In aria compilations, she included both mezzo and soprano repertoire early. Much of her recorded legacy is from her mezzo period, including at least two recordings of Carmen and recordings with her as Amneris, Venus (with Anja Silja as Elisabeth, from the 1962 Bayreuth Festival), Eboli, Abigaille, Orfeo, Lady Macbeth (from the 1984 Salzburg Festival), and in Verdi's Messa da Requiem at the Royal Festival Hall in April 1964.

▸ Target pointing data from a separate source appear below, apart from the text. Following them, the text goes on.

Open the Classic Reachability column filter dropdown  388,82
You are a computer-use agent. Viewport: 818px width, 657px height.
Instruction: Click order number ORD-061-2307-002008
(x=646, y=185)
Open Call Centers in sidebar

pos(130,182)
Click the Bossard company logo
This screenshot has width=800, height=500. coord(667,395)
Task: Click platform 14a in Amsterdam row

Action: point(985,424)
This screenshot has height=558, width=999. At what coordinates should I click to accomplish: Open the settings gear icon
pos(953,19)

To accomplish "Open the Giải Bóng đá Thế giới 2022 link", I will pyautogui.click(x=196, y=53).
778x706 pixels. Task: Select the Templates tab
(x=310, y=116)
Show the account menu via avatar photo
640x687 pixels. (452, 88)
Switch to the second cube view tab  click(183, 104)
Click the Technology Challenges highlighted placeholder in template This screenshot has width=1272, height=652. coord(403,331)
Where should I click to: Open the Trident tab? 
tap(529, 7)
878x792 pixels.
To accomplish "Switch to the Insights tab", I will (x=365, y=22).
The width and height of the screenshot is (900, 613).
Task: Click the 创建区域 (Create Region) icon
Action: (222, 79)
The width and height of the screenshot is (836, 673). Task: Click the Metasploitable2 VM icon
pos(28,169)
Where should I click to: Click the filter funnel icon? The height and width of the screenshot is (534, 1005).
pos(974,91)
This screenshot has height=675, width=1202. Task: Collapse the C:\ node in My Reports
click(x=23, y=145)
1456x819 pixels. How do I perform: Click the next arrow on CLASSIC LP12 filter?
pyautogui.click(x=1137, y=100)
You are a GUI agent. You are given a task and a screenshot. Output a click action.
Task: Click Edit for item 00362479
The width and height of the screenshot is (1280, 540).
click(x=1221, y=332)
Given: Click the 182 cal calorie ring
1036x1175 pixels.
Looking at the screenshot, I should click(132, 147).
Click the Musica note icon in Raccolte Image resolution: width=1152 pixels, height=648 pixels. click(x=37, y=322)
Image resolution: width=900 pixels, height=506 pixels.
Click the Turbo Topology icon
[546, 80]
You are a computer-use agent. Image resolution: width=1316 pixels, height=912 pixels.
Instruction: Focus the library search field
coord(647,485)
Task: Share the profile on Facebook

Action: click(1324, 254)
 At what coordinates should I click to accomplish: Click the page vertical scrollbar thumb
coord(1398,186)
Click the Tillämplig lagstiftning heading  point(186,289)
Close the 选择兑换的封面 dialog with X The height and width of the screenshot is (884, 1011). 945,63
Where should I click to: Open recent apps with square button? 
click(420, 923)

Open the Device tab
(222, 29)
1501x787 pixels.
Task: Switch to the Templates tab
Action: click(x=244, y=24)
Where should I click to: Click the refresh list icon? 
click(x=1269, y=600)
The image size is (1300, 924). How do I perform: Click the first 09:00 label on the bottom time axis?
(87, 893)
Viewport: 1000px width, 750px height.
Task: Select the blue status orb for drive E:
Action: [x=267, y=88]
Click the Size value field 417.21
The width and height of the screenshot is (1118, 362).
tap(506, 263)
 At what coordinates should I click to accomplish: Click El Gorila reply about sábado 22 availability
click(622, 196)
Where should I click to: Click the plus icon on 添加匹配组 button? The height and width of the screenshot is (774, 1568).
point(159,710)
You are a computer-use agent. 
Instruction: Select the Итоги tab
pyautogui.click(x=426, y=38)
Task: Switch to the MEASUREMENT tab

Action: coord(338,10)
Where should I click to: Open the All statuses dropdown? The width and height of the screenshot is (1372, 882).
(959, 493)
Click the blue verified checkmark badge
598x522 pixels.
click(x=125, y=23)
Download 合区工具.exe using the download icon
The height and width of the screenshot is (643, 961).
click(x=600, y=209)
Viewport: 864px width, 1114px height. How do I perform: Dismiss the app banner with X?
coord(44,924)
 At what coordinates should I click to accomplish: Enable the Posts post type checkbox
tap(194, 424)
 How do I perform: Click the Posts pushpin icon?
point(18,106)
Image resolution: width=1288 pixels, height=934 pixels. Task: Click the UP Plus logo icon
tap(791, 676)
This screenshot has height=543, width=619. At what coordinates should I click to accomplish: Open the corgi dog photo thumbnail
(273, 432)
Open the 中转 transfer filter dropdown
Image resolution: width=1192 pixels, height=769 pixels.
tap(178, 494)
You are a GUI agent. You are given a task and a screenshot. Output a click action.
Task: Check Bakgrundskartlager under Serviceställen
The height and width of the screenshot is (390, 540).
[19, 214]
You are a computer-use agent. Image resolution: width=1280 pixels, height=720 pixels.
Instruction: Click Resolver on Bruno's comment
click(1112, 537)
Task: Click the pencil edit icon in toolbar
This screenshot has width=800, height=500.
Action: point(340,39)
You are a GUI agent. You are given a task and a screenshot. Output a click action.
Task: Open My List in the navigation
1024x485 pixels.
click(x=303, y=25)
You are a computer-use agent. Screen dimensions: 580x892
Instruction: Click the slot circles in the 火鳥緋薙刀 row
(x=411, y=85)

Bumbry made no commercially released complete studio opera recordings with her in a soprano role; there are, however, recordings of live performances of Le Cid (with the Opera Orchestra of New York), Jenůfa at La Scala, and Norma in Martina Franca. She also recorded excerpts from the musical Carmen Jones, adapted from Bizet's opera; as well as operetta such as Der Zigeunerbaron by Johann Strauß.

=== Videos ===
- The Metropolitan Opera Centennial Gala (1983), Deutsche Grammophon/PolyGram, 073 453
- James Levine's 25th Anniversary Metropolitan Opera Gala (1996), Deutsche Grammophon/Universal Classics, B0004602

== Honors ==
Among other honors, a UNESCO Award, five Distinguished Alumna Awards from the Music Academy of the West and Italy's Premio Giuseppe Verdi were bestowed on Bumbry and she was named Commandeur des Arts et Lettres by the French government. She received a Grammy Award in 1972 for Best Opera Recording. In 1992, Bumbry was inducted into the St. Louis Walk of Fame. In 2005, she was presented with The Arts for Life Lifetime Achievement Award by the Marian Anderson Award Foundation. In December 2009, she was among those honored with the 2009 Kennedy Center Honors, for her contribution to the performing arts.

On October 3, 2025, PBS profiled her with The Magic of Grace Bumbry in their Great Performances series. The documentary detailed her career and included clips of her performances.